For the study, scientists at Johns Hopkins University analyzed nearly 164,000 medical records of children ages 3 to 18 who had pediatric exams between 2001 and 2012. Researchers discovered that one in five children had been prescribed antibiotics at least seven times. By the time those children were 15, on average, they weighed three pounds more than children who didn’t take antibiotics.
The results were published in the International Journal of Obesity.
While the findings sound shocking, lead study author Brian S. Schwartz, MD, a professor of environmental health sciences, epidemiology, and medicine at the Johns Hopkins Bloomberg School of Public Health, tells Yahoo Health that antibiotics have been added to animal feed for decades to promote weight gain. And, apparently, the effect is similar on humans.
Taking more antibiotics only exacerbates the problem, says Schwartz: “The more the cumulative number of antibiotics, the greater the weight gain.”

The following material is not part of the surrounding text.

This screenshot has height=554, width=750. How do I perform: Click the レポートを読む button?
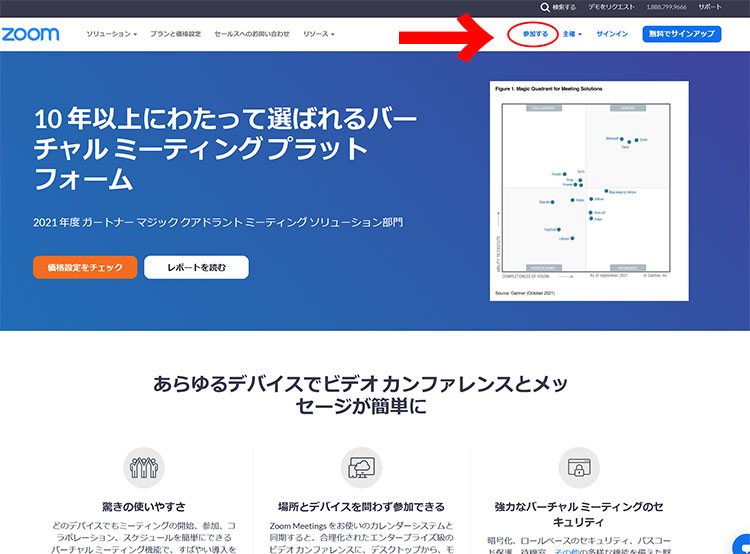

While his team didn’t investigate why this correlation exists, Schwartz says it may be due to changes in gut microbiota, the microorganisms that live in our intestines which previous research has found can influence everything from our hearts to our minds.
“Other studies document that antibiotics change the gastrointestinal tract microbiota and that such changes can be permanent if antibiotics are given at the wrong time or repeatedly,” he says. Consequently, nutrients can be broken down differently in a person’s body after antibiotic use, and the body may even absorb more calories.
This isn’t the first study to link antibiotics with weight gain in humans. Research published earlier this year in the journal Nature found that children whose mothers took antibiotics during their pregnancy were more likely to be overweight or obese.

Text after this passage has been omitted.